Data items

---

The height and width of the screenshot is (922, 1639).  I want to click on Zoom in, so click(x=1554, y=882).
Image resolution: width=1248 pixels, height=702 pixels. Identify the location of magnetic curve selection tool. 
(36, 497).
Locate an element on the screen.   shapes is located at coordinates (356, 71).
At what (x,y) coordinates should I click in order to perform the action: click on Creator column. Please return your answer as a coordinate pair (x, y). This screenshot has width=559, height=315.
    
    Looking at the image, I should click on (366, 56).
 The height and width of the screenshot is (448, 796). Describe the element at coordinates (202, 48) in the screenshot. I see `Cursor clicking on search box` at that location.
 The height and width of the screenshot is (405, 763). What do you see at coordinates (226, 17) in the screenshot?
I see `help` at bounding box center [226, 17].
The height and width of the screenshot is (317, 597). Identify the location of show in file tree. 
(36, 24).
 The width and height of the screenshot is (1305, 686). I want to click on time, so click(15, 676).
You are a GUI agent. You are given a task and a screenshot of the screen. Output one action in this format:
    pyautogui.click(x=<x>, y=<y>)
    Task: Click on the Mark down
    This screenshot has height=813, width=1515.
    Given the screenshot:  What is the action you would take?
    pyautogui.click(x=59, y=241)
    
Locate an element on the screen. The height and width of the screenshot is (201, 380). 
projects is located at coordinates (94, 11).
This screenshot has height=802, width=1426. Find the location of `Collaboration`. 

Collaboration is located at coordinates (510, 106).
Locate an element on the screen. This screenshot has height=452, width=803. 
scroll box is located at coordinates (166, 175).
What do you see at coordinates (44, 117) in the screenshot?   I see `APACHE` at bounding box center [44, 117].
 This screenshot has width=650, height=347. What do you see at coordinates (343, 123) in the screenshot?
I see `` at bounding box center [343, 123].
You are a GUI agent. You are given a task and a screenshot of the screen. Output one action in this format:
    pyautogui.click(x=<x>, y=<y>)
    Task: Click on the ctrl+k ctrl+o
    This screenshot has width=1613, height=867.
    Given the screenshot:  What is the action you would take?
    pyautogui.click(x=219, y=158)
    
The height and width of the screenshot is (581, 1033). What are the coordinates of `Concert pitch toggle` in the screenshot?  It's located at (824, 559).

---

# What is expected
Replace "magnetic curve selection tool" with "freehand selection tool" in the records from the first line up to and including the line with "coordinates (356, 71).", and give those lines again with nothing else changed.

# Completed exercise
The height and width of the screenshot is (922, 1639).  I want to click on Zoom in, so click(x=1554, y=882).
Image resolution: width=1248 pixels, height=702 pixels. Identify the location of freehand selection tool. 
(36, 497).
Locate an element on the screen.   shapes is located at coordinates (356, 71).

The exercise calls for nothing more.